Biz gezdiğimiz atölyelerin birinde danteli işleyen yaşlı bir teyzeyi gördük ama resim çekmemize izin vermediler . Gördüğüm ve anladığım kadarıyla danteli iğne kullanarak bir örtünün üzerine çizilmiş desene göre işliyorlar. Tüm dünyayı etkileyen uzak doğudan gelen sahte ürünler tabi ki burayı da etkilemiş artık çoğu mağazada satılan ürünler el yapımı ve adalıların yaptığı danteller değil. Ben kızım için almak istediğim dantel şemsiyenin etiketini çevirip Made in China yazısını görünce çok hayal kırıklığına uğramıştım.Eğer illede bu dantellerden satın alacağım ama gerçeği olsun derseniz Scuola Del Merletto’nun(Dantel Okulu ) galerisinden almalısınız.
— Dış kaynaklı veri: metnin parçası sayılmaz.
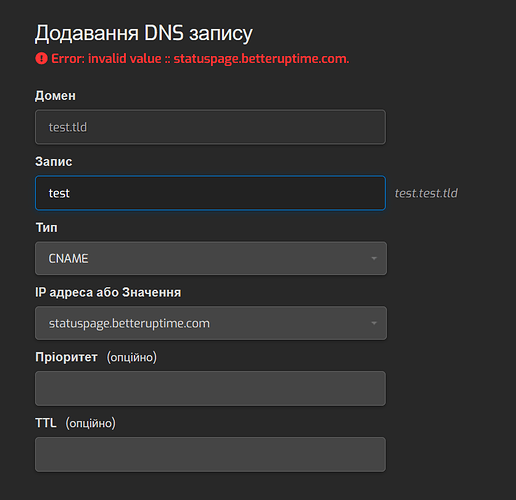Viewport: 516px width, 500px height.
Task: Click the statuspage.betteruptime.com value field
Action: (x=211, y=323)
Adada meydanda bulunan San Martino kilisesini gezmeyi de ihmal etmeyin. Eğer şanslıysanız güneş size güzel yüzünü gösteriyorsa ada da bir kaç yerde bulunan küçük fırınlardan çeşitli kurabiyeler satın alabilirsiniz. Tabi ki en meşhuru Burano kurabiyesi. Daha çok bizdeki lokma hamur tatlısının toz şeker ve tarçınla bulanmış hali gibi, oldukça lezzetli . Bu fırınlarda satılan her şeyin fiyatı genelde Venedik’le karşılaştırılınca daha ucuz, ortalama 1€ civarı. Bir kese kağıdına hepsinden birer tane koydurup ana caddenin ortasında ki kafelerin birinde nefis kahvenizle beraber harika saatler geçirebilirsiniz.
Adanın rengarenk olma hikayesine gelince de ; balıkçılar gece yarısı evlerine çok sarhoş döndükleri için yollarını ve evlerini karıştırıp başka komşularını rahatsız ederlermiş. Hanımlarda bu işe böyle bir çözüm üretip evleri rengarenk boyamışlar ki beyler gece karanlığında yollarını kolaylıkla bulabilsin . Tabi bu durum sonradan adanın markalaşmasına ve bir şekilde Venedik’e gelen herkesin bu adaları ziyaret etmek istemesine dönüşmüş. Burano Adası gerçekten çok güzel . Zaten çok büyük olmayan adanın iç kısımlarını mahallelerini bence mutlaka gezmelisiniz. Kanal kenarlarında top oynayan çocukları, evlerinin önünü süpüren yaşlı teyzeleri , estetik köprüleri ile fotoğraf çekmekten çok keyif alacağınız ve harika kareler yakalayacağınız şirin bir ada burası.